The Malaysian Bar refers to news reports that considerations are underway to extend the tenure of the Chief Justice of the Federal Court of Malaysia (“Chief Justice”), beyond the age of 66 years and 6 months. It is our considered view that such an extension, if it were to be carried out, would be unconstitutional.

Part IX of the Federal Constitution dealing with the Judiciary — ie Articles 121 to 131A — gives rise to the irresistible conclusion that, to be a member of the Federal Court (which includes the Chief Justice), it is a condition precedent that a judge must be no more than 66 years and 6 months in age.

Further, the Chief Justice cannot be appointed by way of an appointment as an “additional judge of the Federal Court” under Article 122(1A) of the Federal Constitution by the Yang di-Pertuan Agong acting on the advice of the Chief Justice. Any such appointment would be unconstitutional, and unprecedented.

Firstly, the word “additional” denotes a judge who is not currently a member of the Federal Court. A judge (including the Chief Justice) who is currently a judge of the Federal Court cannot be appointed as an “additional” judge.

Secondly, Article 122(1) of the Federal Constitution stipulates that “the Federal Court shall consist of a president of the Court (to be styled “the Chief Justice of the Federal Court”), of the President of the Court of Appeal, of the Chief Judges of the High Courts and, until the Yang di-Pertuan Agong by order otherwise provides, of eleven other judges and such additional judges as may be appointed pursuant to Clause (1A)” [emphasis added]. This wording unequivocally indicates that the Chief Justice and any additional judge must be two distinct persons; they cannot be one and the same person.

The fact that from 1965 to 2017 — for over half a century — no head of the Judiciary was ever appointed on the basis of Article 122(1A) of the Federal Constitution, is consistent with this interpretation.

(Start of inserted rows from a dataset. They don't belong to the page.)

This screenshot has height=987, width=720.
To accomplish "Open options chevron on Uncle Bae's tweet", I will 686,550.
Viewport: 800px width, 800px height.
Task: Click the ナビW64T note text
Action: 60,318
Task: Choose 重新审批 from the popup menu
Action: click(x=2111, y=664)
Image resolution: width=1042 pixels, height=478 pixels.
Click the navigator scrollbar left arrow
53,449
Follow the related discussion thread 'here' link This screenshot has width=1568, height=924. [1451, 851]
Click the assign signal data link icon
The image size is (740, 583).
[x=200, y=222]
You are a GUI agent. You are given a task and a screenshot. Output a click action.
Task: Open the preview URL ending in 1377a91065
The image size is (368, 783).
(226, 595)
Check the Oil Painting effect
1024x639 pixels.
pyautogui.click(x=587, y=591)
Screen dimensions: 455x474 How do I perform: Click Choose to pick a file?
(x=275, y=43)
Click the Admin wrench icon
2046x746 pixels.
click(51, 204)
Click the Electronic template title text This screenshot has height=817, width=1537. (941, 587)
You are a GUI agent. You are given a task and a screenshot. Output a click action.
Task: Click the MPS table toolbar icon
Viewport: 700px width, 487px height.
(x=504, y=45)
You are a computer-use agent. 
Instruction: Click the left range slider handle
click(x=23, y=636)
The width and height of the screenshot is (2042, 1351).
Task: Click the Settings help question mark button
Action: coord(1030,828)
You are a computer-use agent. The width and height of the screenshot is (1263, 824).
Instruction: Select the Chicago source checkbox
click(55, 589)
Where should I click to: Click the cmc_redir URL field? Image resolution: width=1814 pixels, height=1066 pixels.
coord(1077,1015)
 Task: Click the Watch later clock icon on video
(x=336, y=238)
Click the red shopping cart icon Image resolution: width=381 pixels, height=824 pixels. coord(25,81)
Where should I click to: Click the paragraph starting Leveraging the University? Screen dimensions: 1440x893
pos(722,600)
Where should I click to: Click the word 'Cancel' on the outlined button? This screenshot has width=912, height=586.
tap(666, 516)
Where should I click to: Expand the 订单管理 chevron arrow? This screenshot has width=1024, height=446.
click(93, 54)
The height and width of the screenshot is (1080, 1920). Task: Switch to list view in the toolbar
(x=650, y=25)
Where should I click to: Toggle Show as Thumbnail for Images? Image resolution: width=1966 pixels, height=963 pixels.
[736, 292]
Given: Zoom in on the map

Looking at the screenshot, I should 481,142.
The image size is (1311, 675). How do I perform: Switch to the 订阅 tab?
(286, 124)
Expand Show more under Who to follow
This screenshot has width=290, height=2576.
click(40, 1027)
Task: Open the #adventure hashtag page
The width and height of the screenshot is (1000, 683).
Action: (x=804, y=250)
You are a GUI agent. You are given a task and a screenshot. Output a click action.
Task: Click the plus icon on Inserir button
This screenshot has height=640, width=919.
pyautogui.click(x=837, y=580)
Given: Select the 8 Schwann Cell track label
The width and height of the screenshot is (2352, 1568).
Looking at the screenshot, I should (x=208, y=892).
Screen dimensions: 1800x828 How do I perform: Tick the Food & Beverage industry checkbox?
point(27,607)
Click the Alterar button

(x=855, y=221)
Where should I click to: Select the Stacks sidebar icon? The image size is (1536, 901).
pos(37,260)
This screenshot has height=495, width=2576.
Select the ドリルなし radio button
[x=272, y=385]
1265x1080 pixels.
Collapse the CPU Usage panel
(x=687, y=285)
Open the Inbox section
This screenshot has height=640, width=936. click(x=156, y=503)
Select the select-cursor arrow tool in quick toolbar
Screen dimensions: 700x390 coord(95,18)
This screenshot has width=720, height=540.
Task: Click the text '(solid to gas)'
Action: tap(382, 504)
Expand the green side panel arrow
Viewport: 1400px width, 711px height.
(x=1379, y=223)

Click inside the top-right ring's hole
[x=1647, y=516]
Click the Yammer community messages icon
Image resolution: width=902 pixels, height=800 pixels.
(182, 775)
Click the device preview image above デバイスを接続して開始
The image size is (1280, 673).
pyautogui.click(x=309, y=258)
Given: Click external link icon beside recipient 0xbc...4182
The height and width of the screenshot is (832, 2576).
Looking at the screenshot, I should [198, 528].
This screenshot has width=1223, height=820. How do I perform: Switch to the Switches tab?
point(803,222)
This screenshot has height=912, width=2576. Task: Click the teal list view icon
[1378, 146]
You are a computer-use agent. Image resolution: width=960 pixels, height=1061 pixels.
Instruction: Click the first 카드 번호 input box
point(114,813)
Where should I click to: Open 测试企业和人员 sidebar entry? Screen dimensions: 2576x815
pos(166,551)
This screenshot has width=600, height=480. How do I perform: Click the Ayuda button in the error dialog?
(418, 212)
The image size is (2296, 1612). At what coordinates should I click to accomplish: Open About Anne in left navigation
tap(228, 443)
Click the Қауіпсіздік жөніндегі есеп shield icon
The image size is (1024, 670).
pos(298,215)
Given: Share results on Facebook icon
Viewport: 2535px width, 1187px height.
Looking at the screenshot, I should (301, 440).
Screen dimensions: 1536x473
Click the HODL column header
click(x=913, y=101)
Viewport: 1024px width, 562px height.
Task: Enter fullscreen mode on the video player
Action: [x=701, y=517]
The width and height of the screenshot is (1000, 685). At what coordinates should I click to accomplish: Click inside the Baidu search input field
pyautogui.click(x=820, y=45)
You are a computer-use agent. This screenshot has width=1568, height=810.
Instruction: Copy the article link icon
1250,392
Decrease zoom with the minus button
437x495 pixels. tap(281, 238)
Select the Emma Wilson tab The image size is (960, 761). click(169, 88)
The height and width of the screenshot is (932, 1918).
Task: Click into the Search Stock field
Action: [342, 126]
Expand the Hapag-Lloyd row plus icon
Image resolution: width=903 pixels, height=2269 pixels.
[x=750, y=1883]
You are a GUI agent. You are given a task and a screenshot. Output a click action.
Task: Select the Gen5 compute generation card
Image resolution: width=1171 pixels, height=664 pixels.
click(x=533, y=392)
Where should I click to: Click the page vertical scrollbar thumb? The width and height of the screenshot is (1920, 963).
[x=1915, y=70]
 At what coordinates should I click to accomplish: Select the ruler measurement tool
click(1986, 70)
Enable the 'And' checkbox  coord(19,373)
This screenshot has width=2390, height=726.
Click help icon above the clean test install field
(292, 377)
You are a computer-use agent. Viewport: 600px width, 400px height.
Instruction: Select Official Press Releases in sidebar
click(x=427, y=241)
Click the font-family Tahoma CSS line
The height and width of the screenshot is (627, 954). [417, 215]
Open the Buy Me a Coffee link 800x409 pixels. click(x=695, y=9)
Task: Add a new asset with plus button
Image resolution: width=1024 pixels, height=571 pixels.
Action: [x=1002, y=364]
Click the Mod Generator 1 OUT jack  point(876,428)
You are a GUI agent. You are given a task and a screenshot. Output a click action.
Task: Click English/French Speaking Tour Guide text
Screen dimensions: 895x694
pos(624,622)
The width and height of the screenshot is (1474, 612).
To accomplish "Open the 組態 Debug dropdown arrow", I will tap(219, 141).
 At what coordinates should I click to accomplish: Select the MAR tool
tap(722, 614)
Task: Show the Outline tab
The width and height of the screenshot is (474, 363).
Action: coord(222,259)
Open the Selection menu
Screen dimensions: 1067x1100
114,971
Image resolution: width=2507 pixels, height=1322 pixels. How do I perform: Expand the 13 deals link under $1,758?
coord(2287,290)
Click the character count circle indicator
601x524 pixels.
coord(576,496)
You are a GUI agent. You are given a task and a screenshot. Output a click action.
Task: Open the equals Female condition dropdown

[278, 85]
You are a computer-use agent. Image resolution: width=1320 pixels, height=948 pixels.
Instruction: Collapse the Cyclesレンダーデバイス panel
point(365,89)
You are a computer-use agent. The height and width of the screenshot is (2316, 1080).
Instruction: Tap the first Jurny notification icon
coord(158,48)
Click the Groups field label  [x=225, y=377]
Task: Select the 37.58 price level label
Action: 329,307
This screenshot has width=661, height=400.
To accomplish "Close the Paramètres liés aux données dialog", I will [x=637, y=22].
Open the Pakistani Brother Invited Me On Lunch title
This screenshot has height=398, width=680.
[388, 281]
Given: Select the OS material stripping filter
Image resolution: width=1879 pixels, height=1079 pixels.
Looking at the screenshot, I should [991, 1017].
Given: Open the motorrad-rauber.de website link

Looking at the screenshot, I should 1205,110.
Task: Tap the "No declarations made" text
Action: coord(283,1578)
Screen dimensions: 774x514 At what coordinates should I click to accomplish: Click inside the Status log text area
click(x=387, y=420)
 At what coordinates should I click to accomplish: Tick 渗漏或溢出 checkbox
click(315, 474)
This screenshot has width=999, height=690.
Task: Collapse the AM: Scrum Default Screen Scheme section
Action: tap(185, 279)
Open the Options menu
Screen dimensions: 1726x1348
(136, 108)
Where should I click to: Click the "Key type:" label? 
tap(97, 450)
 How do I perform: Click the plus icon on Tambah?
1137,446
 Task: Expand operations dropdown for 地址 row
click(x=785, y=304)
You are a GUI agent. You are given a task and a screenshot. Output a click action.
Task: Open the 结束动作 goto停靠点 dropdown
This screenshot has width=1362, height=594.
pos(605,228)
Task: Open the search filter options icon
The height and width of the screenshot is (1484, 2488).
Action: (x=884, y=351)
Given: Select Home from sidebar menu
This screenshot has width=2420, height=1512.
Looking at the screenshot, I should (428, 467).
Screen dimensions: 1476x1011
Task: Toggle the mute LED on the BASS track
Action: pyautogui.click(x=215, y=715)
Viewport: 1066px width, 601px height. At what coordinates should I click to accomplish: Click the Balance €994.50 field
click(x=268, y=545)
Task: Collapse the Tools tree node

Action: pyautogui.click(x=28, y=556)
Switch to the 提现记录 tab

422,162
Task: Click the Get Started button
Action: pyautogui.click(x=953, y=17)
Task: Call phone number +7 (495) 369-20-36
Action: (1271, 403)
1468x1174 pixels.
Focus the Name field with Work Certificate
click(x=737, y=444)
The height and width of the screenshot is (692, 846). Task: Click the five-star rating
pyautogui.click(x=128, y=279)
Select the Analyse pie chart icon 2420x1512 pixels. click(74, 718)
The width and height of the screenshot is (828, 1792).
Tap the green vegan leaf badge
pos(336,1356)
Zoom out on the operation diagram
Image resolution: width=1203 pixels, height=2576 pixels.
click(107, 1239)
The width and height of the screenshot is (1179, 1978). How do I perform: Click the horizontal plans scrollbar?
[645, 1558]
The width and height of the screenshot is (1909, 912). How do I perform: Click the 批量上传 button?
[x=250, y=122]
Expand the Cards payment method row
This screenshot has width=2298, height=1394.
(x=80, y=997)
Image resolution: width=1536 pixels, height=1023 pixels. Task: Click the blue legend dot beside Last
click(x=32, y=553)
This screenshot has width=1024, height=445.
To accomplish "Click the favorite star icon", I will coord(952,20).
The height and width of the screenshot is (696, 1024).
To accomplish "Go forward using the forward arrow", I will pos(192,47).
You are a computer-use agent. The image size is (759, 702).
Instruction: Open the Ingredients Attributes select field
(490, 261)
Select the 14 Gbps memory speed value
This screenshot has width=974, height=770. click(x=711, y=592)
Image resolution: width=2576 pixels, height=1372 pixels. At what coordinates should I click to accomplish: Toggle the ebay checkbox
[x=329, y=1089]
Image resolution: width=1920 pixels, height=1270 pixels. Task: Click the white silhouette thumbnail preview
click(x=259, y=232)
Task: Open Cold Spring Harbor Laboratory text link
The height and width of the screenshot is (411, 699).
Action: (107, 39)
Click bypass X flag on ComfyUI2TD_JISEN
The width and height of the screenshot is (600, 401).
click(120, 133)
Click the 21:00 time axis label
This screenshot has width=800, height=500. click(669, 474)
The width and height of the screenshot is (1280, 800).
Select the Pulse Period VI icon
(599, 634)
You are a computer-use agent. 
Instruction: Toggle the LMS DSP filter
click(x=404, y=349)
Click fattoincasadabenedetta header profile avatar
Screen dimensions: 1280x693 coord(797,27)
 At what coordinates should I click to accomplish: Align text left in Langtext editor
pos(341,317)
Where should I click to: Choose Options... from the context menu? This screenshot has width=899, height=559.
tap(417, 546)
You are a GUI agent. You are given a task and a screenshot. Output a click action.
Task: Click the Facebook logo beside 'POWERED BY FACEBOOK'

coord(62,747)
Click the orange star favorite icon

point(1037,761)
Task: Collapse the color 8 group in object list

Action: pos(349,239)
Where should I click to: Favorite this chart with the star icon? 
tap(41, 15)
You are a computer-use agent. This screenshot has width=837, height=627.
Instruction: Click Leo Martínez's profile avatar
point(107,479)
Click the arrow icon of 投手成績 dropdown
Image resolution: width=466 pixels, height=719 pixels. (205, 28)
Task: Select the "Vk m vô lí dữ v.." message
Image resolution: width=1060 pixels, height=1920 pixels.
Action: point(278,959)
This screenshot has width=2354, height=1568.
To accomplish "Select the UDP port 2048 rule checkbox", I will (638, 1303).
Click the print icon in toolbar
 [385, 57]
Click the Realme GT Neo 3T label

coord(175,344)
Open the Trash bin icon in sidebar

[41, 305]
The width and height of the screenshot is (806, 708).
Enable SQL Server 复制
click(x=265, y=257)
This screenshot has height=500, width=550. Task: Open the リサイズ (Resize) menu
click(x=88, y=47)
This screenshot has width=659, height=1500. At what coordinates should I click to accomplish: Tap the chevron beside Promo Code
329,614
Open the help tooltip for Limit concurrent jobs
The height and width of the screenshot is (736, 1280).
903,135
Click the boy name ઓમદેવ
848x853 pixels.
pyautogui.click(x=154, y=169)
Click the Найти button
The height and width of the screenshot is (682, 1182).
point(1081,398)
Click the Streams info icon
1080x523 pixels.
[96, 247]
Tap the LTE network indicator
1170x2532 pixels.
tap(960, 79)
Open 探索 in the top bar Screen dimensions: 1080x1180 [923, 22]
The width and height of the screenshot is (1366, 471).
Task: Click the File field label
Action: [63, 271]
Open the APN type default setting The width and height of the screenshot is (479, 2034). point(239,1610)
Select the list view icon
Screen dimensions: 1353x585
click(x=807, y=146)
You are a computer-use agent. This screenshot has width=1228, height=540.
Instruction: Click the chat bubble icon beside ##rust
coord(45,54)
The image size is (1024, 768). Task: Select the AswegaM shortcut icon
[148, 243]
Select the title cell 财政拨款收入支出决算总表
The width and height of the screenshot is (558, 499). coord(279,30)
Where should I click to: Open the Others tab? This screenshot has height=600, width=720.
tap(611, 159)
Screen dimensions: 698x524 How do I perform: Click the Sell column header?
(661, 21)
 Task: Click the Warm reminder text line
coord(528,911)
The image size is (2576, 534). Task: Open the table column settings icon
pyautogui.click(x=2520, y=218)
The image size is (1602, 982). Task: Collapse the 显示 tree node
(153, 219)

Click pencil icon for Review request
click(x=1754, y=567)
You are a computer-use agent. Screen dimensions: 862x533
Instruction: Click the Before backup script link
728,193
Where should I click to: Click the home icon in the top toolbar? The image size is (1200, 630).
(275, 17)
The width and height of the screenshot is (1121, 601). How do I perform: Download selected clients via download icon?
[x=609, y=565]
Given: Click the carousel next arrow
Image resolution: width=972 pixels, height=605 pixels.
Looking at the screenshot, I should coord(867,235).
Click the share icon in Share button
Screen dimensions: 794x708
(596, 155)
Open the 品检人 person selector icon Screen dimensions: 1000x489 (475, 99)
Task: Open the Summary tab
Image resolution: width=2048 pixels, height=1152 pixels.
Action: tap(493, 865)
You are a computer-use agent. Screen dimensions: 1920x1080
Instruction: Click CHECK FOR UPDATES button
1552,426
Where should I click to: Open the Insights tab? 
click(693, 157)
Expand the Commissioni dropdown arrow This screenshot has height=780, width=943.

The status and stature of the office of the Chief Justice, being the highest office in the Judiciary, is made apparent by Article 125(10) of the Federal Constitution, which states that the President of the Court of Appeal and the two Chief Judges of the High Courts — ie the other three office bearers of the Judiciary — “shall be responsible to the Chief Justice of the Federal Court”. Accordingly, the weight and importance of the office of the Chief Justice, who serves as the head of the judicial branch of government, cannot be overemphasised. The legality of the appointment of a Chief Justice must always be beyond question or reproach.

If the Chief Justice’s tenure is extended in a questionable manner, it would give rise to the perception that there is no other suitable candidate among the current members of the Federal Court, for the office of the Chief Justice, which the Bar does not believe to be the case. Furthermore, such a perception would result in a general lack of public confidence in the Judiciary, and must be avoided.

The contributions that the current Chief Justice has made to the Judiciary are well known. It would not be fair to His Lordship, should the pinnacle of his illustrious career become embroiled in any form of controversy.